Pendant près de vingt minutes, ce fut un désordre inexprimable dans les somptueux salons du Gigantic Hôtel. Les danseurs s’étaient arrêtés, des groupes se formaient dans lesquels on discutait avec animation, sans savoir exactement ce qui s’était passé toutefois. Des maîtres d’hôtel, des inspecteurs du Gigantic s’efforçaient toutefois de calmer les gens. Et à ceux qui suggéraient qu’il venait d’y avoir un drame, un crime peut-être, que l’on avait tiré un coup de revolver, ils répondaient avec aplomb :

— C’est une erreur, messieurs, il ne s’est rien passé ! Un meuble est tombé, il a fait du bruit, voilà tout.

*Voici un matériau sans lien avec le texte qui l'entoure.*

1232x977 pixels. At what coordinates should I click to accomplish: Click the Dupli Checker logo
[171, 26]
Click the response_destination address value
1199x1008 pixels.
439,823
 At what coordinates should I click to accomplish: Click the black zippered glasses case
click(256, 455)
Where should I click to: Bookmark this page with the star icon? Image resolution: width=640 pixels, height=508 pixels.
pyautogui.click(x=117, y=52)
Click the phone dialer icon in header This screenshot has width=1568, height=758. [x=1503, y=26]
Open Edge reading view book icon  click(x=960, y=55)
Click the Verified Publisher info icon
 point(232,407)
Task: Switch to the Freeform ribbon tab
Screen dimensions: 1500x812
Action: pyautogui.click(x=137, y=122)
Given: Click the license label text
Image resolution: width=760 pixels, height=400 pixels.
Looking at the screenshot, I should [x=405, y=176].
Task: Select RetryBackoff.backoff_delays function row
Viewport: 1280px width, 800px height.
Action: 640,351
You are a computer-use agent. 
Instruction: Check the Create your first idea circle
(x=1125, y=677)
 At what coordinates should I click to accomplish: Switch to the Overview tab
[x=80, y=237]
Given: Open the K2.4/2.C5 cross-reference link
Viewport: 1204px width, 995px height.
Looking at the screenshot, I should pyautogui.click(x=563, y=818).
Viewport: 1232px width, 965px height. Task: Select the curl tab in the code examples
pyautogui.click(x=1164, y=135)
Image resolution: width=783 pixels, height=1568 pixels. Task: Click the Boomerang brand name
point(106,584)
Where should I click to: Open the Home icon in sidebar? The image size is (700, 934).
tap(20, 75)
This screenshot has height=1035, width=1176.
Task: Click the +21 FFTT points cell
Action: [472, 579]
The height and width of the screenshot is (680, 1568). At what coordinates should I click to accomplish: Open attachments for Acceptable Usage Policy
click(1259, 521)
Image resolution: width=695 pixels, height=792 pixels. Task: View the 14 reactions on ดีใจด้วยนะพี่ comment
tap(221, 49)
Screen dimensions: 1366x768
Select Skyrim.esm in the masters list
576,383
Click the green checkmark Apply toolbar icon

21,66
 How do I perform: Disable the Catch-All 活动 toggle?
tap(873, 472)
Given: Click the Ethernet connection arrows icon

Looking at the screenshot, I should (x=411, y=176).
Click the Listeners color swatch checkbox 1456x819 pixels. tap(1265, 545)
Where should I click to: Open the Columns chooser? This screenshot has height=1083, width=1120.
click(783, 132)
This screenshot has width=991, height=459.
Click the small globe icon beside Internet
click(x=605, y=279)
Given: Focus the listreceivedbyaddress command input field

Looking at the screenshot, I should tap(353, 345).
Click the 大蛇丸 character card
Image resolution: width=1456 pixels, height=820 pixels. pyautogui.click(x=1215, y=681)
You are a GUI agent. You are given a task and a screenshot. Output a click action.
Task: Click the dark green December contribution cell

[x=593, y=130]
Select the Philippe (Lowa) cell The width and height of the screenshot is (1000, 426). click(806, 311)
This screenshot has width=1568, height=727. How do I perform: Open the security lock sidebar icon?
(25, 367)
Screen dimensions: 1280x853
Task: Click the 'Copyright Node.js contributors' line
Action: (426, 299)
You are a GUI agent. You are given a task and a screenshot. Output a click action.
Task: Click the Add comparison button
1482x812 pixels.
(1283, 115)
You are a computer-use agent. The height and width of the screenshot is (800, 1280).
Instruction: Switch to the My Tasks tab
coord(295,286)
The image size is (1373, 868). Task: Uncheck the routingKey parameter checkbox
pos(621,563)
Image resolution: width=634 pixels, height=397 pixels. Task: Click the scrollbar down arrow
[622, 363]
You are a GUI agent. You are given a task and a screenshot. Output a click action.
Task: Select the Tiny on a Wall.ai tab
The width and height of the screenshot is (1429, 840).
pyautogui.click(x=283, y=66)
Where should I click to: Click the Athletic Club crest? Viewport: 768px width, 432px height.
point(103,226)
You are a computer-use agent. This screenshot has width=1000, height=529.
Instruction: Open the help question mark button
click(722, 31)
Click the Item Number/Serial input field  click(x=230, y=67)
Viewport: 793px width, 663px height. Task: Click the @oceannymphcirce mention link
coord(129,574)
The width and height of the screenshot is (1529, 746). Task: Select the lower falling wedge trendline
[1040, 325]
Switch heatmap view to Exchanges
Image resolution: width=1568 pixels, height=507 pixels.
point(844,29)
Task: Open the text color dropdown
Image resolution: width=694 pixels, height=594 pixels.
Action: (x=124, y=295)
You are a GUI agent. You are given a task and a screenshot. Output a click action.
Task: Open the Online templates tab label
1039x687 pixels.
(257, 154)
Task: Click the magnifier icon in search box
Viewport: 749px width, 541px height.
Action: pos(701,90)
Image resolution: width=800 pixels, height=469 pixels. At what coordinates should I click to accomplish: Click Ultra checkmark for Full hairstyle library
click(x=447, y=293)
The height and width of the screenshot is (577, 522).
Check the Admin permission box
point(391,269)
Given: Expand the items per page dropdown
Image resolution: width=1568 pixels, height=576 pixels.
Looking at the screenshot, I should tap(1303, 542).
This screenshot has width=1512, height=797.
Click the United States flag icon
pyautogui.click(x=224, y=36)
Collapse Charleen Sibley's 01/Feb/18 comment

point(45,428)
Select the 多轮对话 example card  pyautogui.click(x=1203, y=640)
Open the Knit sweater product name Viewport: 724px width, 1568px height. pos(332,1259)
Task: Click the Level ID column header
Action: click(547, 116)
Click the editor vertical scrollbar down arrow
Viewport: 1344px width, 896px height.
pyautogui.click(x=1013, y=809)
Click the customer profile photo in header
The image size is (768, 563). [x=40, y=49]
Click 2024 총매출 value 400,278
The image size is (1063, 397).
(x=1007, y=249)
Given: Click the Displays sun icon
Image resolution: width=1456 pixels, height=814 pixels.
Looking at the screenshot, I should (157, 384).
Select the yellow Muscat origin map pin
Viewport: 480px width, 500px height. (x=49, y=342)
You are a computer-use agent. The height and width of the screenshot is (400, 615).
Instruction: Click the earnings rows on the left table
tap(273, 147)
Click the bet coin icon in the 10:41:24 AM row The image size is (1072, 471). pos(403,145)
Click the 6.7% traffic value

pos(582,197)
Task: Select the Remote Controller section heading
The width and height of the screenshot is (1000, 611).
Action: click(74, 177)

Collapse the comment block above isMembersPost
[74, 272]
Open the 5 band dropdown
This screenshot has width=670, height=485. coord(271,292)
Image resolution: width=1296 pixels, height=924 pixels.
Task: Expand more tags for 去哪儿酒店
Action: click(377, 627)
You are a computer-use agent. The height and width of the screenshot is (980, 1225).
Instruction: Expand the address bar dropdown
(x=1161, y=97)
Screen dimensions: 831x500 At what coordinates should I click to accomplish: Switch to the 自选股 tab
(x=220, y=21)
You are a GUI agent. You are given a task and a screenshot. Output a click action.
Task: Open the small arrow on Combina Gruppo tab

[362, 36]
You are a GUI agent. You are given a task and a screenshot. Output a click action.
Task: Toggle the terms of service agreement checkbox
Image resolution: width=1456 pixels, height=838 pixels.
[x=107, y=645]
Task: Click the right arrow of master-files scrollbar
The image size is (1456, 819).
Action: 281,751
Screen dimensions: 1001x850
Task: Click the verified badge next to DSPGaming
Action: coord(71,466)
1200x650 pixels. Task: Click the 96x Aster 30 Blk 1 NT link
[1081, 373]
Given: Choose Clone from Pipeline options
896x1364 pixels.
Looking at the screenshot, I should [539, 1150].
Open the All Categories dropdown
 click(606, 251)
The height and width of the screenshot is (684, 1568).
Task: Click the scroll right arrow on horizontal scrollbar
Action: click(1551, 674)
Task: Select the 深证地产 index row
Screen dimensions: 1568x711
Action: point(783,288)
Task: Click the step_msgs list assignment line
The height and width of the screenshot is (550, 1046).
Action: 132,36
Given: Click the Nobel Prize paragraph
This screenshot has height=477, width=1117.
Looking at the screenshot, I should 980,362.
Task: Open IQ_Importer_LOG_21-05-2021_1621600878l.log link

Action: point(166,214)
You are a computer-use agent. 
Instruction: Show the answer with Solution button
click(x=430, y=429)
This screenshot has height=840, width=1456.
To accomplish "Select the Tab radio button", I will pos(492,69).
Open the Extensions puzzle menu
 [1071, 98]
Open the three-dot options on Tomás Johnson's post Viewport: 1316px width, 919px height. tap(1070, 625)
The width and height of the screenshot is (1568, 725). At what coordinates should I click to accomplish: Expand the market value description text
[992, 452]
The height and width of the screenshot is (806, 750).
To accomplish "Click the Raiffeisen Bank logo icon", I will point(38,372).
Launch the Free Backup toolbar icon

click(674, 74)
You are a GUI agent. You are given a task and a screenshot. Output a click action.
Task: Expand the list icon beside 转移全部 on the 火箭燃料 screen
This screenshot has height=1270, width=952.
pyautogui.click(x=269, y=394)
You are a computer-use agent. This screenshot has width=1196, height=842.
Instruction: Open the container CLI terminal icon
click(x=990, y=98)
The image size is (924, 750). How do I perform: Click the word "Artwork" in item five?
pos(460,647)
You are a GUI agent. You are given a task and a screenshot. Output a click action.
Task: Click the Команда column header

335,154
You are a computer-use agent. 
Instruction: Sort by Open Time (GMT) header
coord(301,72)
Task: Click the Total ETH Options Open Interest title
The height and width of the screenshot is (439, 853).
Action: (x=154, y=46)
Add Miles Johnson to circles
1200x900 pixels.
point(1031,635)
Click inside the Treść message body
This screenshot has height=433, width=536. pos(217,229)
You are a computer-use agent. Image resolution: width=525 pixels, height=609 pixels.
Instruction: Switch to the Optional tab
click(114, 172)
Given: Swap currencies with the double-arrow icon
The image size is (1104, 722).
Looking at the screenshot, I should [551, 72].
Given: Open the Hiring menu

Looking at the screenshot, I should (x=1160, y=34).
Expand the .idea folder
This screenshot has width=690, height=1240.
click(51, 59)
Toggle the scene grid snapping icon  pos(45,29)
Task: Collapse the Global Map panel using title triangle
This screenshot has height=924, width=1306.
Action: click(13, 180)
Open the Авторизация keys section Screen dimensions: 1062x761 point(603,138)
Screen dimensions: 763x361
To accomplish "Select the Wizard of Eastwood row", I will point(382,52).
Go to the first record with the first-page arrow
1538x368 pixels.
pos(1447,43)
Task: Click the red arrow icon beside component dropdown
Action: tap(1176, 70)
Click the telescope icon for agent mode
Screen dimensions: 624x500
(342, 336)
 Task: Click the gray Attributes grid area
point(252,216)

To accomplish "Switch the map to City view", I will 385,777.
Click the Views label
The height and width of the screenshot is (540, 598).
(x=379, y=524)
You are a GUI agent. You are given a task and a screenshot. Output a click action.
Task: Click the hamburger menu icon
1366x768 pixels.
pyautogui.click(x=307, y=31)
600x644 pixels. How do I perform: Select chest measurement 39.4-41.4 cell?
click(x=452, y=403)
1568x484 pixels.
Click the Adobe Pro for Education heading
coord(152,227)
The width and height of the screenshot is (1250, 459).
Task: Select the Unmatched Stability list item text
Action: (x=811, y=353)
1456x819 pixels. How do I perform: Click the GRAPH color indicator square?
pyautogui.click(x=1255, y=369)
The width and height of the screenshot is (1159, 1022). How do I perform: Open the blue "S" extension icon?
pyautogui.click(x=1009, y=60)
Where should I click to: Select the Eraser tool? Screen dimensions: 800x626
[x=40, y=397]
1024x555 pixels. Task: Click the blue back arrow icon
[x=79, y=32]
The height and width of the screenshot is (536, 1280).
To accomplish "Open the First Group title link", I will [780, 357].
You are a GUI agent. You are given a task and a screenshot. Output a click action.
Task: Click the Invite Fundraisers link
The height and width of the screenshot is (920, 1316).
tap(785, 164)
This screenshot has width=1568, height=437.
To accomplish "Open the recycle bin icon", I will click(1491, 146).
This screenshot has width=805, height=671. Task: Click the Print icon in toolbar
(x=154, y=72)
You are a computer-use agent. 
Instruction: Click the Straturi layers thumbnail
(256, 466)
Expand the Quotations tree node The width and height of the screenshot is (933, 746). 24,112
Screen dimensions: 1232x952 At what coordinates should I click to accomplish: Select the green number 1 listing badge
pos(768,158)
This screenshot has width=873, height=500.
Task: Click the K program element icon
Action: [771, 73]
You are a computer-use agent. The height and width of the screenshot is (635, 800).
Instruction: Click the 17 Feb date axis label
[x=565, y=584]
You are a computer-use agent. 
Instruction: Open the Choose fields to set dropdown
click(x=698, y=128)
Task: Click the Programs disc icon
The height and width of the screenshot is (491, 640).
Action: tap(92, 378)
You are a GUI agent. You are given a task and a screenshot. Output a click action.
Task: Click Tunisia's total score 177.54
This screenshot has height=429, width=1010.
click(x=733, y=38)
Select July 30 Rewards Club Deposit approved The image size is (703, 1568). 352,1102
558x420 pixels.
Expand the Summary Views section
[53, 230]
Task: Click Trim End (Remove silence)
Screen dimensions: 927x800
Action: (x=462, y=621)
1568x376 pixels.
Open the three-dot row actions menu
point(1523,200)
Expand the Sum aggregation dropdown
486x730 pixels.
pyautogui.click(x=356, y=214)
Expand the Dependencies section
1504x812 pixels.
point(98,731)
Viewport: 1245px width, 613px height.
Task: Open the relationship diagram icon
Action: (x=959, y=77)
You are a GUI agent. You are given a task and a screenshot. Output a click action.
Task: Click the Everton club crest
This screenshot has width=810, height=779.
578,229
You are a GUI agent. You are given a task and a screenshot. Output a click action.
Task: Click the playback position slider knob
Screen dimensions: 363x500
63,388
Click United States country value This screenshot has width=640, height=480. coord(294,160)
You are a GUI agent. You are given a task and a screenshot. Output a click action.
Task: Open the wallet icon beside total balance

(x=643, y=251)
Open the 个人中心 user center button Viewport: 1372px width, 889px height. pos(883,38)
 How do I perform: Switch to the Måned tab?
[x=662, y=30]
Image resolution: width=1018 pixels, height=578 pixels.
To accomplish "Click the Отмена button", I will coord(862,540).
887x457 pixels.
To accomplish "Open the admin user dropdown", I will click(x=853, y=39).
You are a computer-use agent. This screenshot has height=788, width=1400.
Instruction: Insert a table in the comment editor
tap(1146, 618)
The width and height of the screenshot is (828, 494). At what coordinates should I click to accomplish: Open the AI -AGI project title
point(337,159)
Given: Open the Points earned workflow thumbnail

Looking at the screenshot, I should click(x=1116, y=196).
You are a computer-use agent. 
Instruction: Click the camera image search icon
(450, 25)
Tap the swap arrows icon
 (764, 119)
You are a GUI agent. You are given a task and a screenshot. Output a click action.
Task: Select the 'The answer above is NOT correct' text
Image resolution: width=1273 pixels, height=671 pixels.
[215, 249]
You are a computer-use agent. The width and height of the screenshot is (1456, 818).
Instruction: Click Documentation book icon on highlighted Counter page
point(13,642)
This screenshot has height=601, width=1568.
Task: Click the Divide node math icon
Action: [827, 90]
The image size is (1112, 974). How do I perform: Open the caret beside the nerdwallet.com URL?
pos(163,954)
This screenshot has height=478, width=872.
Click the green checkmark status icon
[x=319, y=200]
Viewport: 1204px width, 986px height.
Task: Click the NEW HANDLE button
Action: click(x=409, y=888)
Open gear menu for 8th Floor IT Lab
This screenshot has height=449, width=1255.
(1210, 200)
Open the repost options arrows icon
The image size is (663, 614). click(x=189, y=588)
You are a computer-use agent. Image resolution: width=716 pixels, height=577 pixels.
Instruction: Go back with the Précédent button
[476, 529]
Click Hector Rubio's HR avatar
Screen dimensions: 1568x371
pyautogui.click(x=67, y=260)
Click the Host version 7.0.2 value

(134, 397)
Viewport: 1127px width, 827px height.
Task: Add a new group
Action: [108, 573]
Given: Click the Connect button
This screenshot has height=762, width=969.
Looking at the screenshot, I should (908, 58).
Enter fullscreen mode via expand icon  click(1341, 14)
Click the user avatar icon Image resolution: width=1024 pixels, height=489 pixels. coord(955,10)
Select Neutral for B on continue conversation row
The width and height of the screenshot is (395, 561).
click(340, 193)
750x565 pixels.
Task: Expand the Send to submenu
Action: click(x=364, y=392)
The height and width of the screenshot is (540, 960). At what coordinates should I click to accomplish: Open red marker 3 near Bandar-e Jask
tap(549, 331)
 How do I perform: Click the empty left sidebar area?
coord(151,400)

On déclarait aussi qu’il s’agissait là d’un court-circuit dans les cuisines, de l’explosion d’un tuyau de gaz sur le trottoir, hors de l’immeuble.

***

Fandor enfin retrouva Juve.

Le policier sortait des bureaux de l’administration. Il était très pâle :

— Eh bien ? interrogea Fandor.

— Eh bien, fit Juve, tu avais raison, la petite ligne rouge. À peine tu m’avais quitté qu’un homme aux allures de vieillard a passé à côté de moi, et il était marqué comme tu l’avais dit, marqué à la nuque.

— Qu’avez-vous fait ?

— Je l’ai suivi dans la galerie. Je me suis rapproché de lui. J’allais lui mettre la main au collet. Il s’est retourné à ce moment-là.

— Et puis ?

— C’est là, continua Juve, où je ne comprends plus. Une détonation a retenti. Instinctivement, j’ai baissé la tête. L’homme à la ligne rouge, Fantômas, car ce ne peut être que Fantômas, a baissé la tête lui aussi. Et si une balle a sifflé à mon oreille, une balle également a sifflé à la sienne.

— Vous voulez dire que vous avez tiré tous les deux ?

— Non. Nous n’avons tiré ni l’un ni l’autre.

Le policier lui expliqua alors comment, dans la bagarre survenue immédiatement après le coup de feu, il avait été séparé du mystérieux vieillard. Il ne l’avait pas revu. Sa fuite était-elle due au hasard ou à la protection de complices ?

Fandor n’écoutait plus.

— Vous n’avez en somme tiré ni l’un ni l’autre et un coup de feu a retenti ?

— Oui. Qui visait-on ?

— Qui ?

13 – VOLEUSE À LA TIRE

Boulevard Malesherbes, la foule des passant  s’était arrêtée quelques instants, en face du magasin de nouveautés Paris-Galeries, pour regarder avec cette curiosité béate qui est la caractéristique de la badauderie parisienne, une voiture automobile en panne sur le bord du trottoir.